Nevertheless, COVID-19 presents a few extra hiccups for Class A customers this year. Conventionally, late May is when they receive notification of the cost allocation factor that would be used to determine their GA for the upcoming July 1 to June 30 period. This year, though, all current ICI participants will retain the factor they secured by responding to the five hours of peak demand during the 12 months from May 1, 2019 to April 30, 2020 after the Ontario government placed a temporary halt on the peak demand response aspect of the program last summer. Regardless, eligible ICI participants must formally opt into the program by June 15 or they will be billed as Class B customers.

Peak chasing resumes for summer 2021
Since peak demand hours conventionally occur from June to September, Class A customers will once again be studying forecasts intently and preparing to respond via Peak Perks as the heat wave season sets in. That should help alleviate some of the system stresses that arose last summer — prompting policy-makers to reject lobbying for a continued pause on peak demand response.

“The policy rationale was to allow consumers to focus on their operations when recovering from COVID as opposed to reducing peaks. The other issue was that we did not expect the peaks to be high last summer given COVID shutdowns,” Christie recounted. “But due to some hot weather, more people at home and also the lack of ICI response, we saw peaks we haven’t seen in many, many years come up last summer. So the peak hiatus has ended and this summer we’ll be back to responding to ICI as per normal.”

Among Class A customers, owners/managers of office and retail facilities generally have the most to lose from a billing formula tied to the energy demand of more densely occupied buildings in the summer of 2019. However, they could be much more competitively positioned for 2022-23 if their buildings remain below full occupancy and energy demand stays lower than usual this summer.

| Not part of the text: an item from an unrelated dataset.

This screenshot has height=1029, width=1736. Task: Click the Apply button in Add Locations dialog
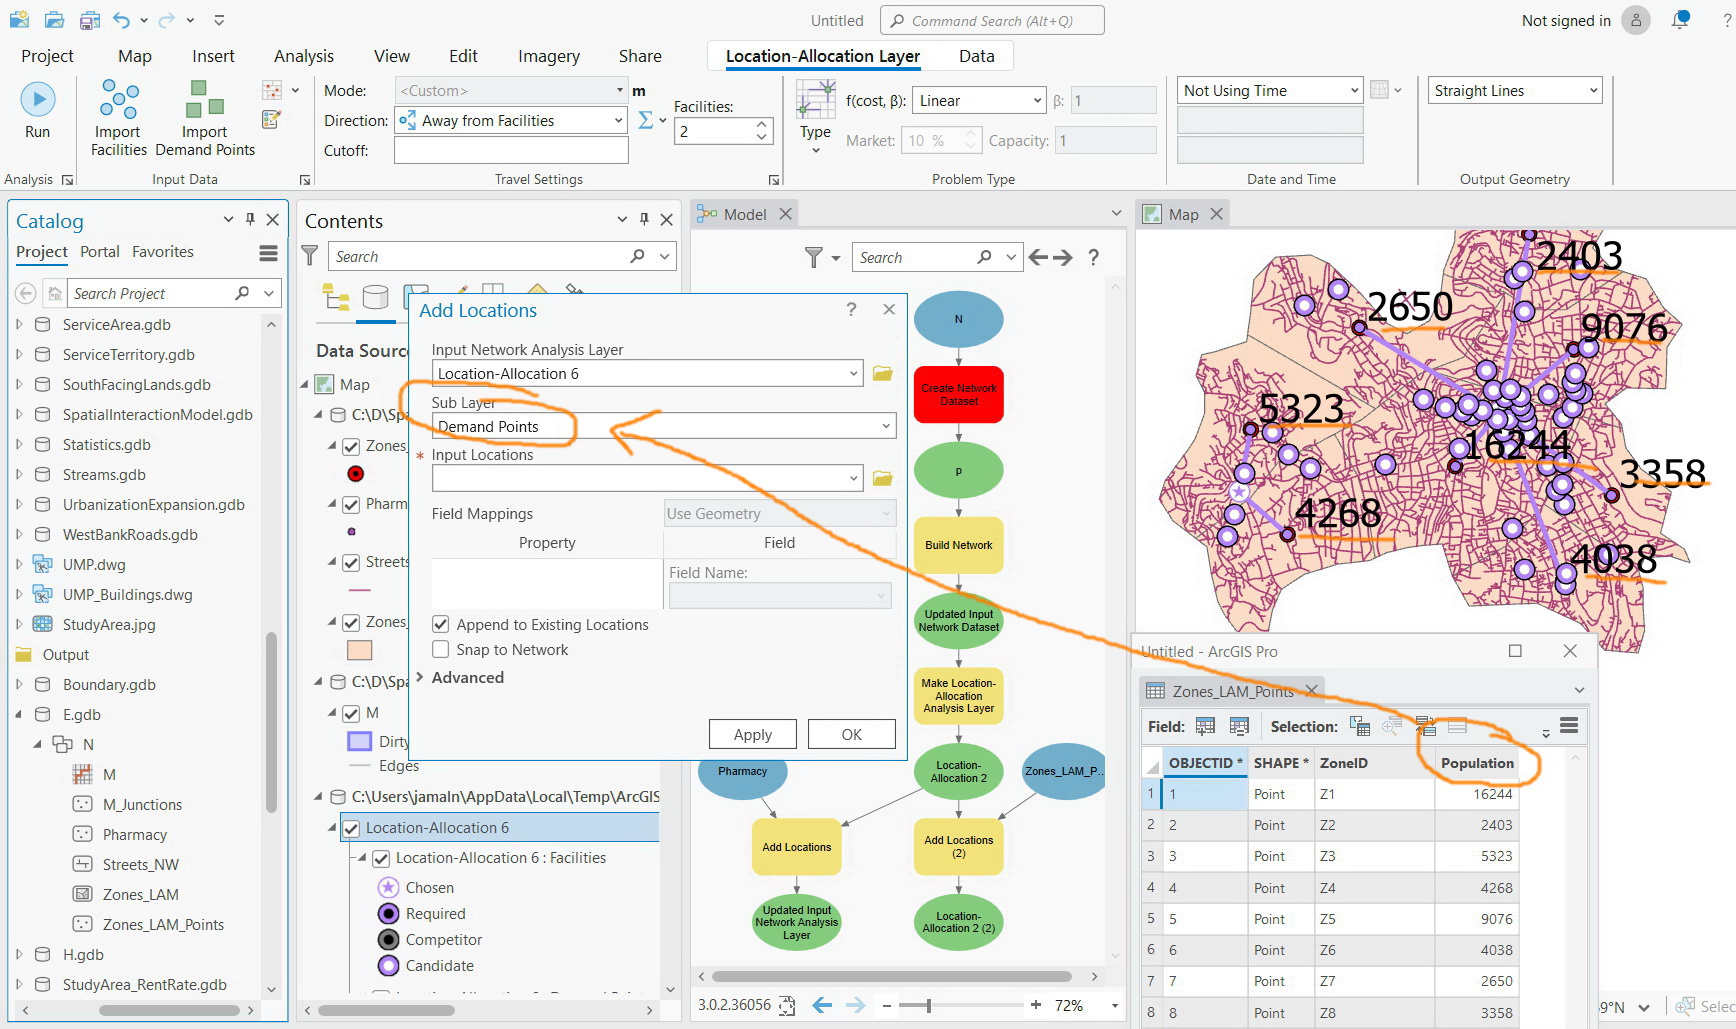tap(752, 733)
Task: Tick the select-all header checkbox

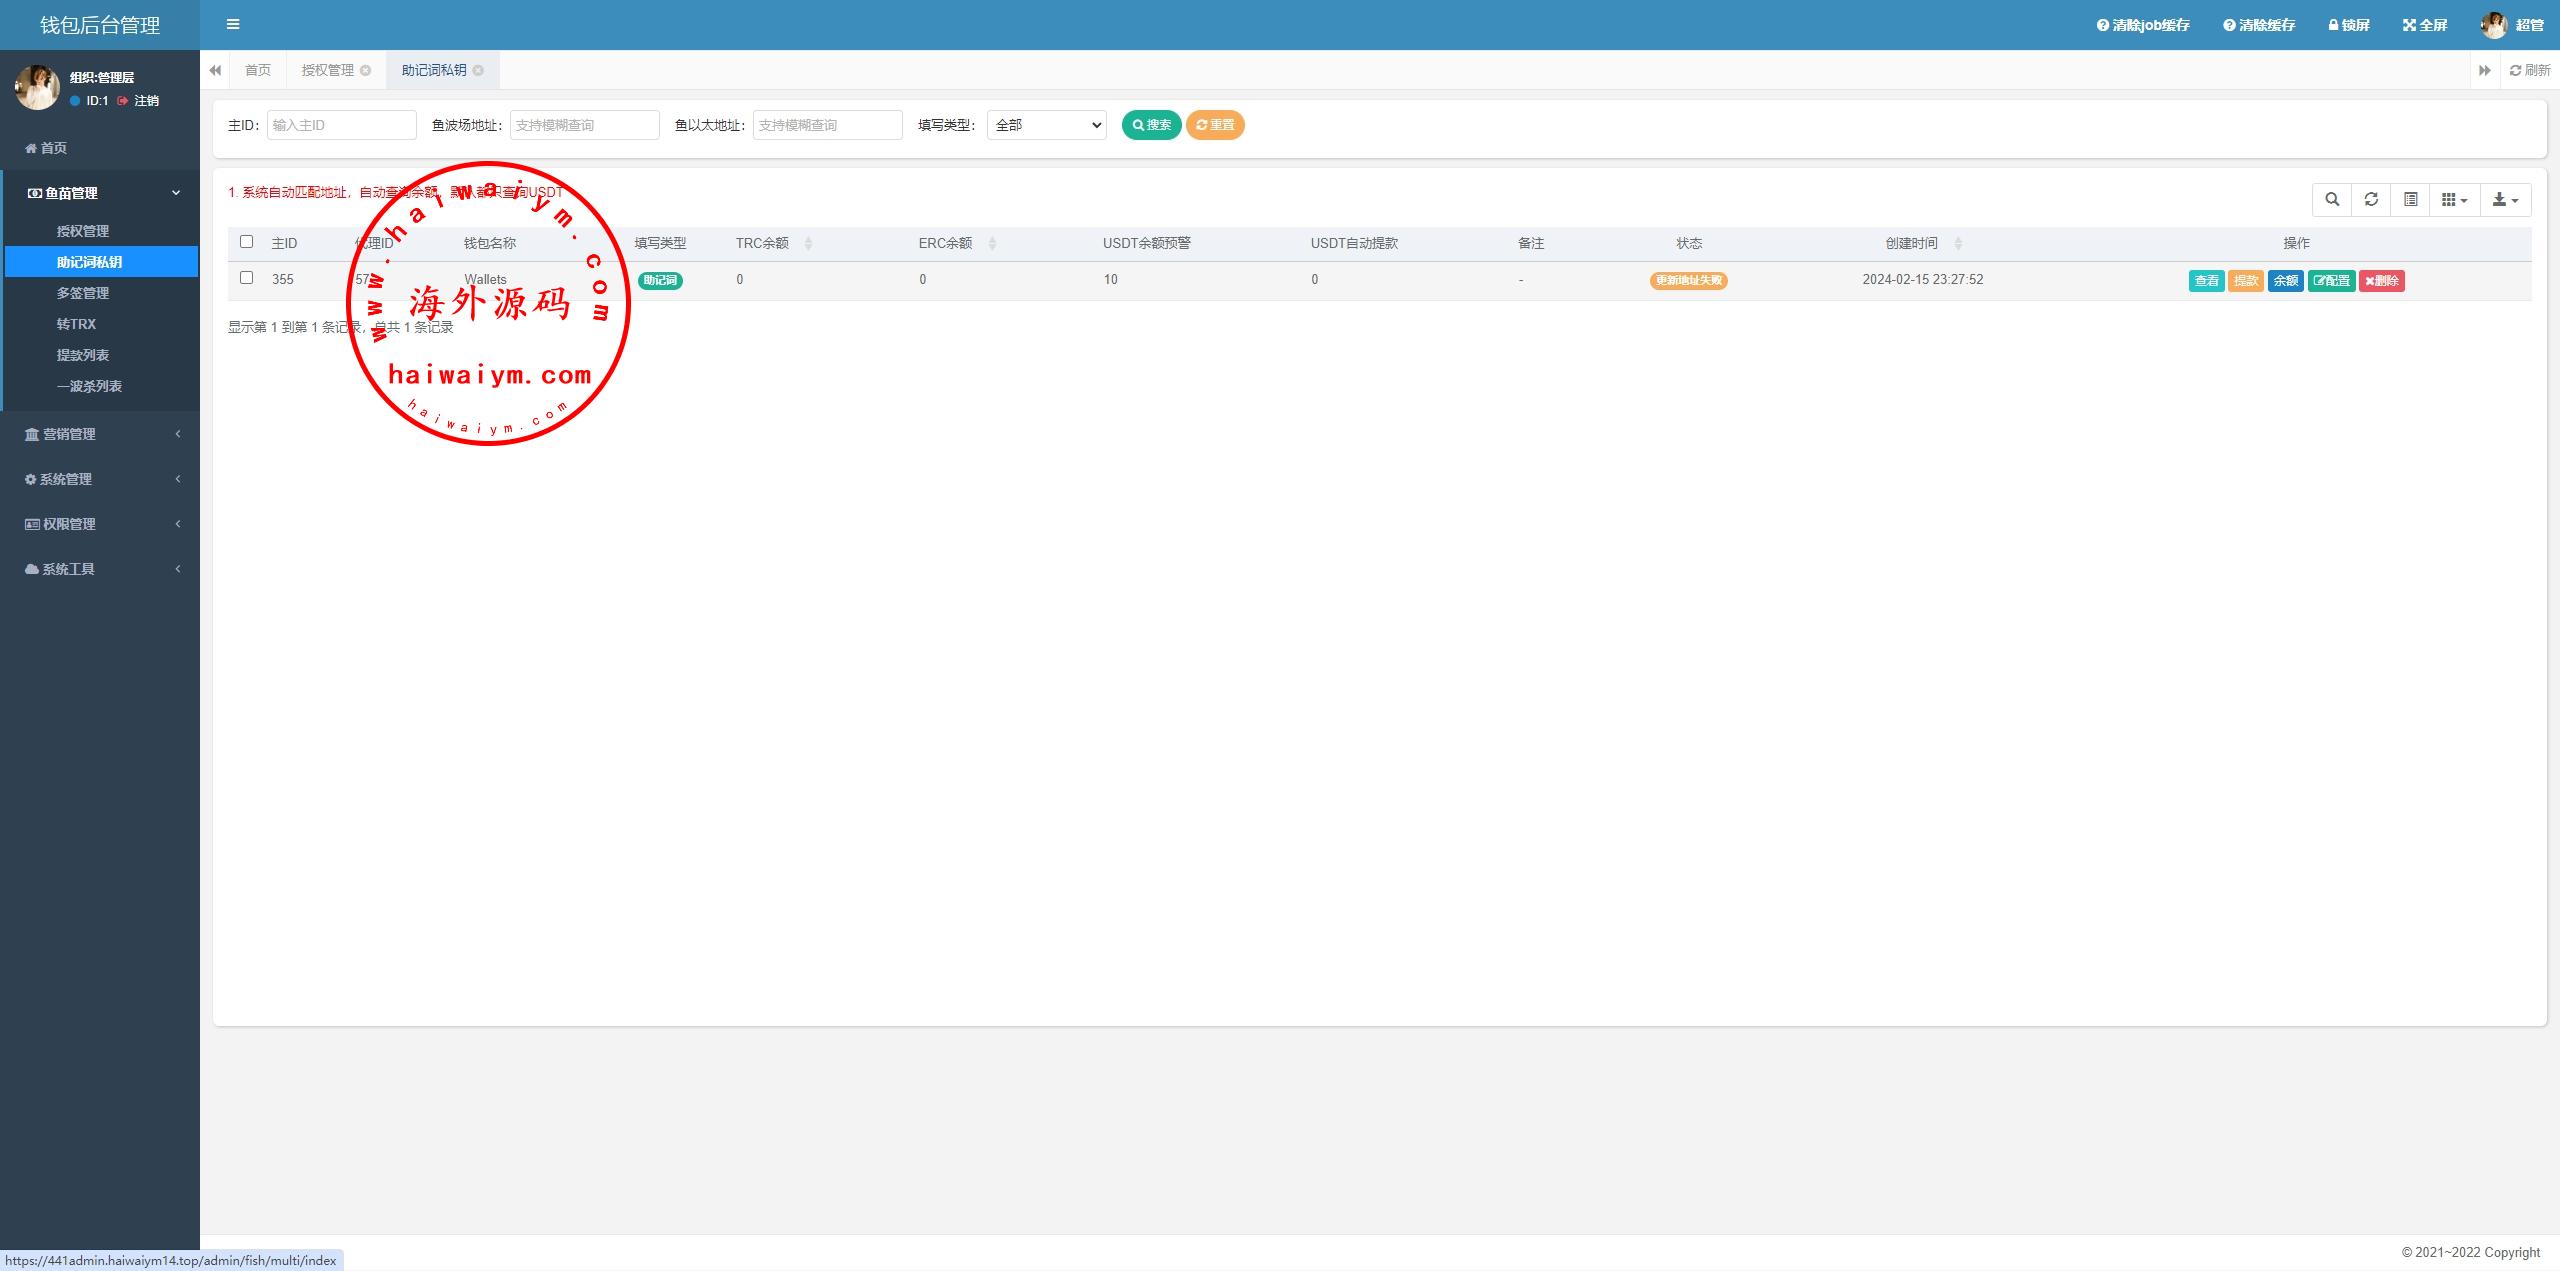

“Where we can improve is the IESO (Independent Electricity System Operator) and the LDCs (local distribution companies) need to help customers get their real-time data, especially in light of the phantom demand issue, interpret their bills and their Class A versus B scenarios much more easily and comprehensively,” urged Lee Hodgkinson, vice president, technical services, sustainability and ESG, with Dream Unlimited. “ I look for APIs (application programming interface) and direct data flow from the LDCs to the building owners so that we can access that data really easily.”

Given Class A’s historic advantages, few eligible ICI participants are expected to migrate out to Class B. From a sustainability perspective, there’s perhaps more cause to question how the ICI’s 1-MW threshold encourages strategies to move in the other direction.

“You could jack up demand in some buildings and get them into Class A basically by firing up the chillers on the weekend and then pouring cooling outside to get rid of it,” Douglas noted. “That has nothing to do with climate change strategy or sustainability, but it’s a cost- saving strategy, and, sometimes, when you look at the math, it’s hundreds of thousands of dollars you can save.”

Brian Hewson, vice president, consumer protection and industry performance with the Ontario Energy Board (OEB), confirmed the OEB is currently scrutinizing the discrepancy that leaves Class B as the only consumer group with no flexibility to curtail energy load during higher-priced periods, and will be providing advice to the Ministry of Energy. In the interim, that status does, at least, simplify tactics.

“Just reduce your kWh and it doesn’t matter what time of day because you’re paying that fixed rate for 24 hours a day. So if you can curb your demand at night, you get a big bang for your dollar,” Rouse advised.

“We do talk about rates a lot, but if you’re not using it, you’re not paying for it,” Flynn agreed. “A lot of our focus is still on really to try to reduce the number of kilowatts that we use. That seems to be the best thing to do.”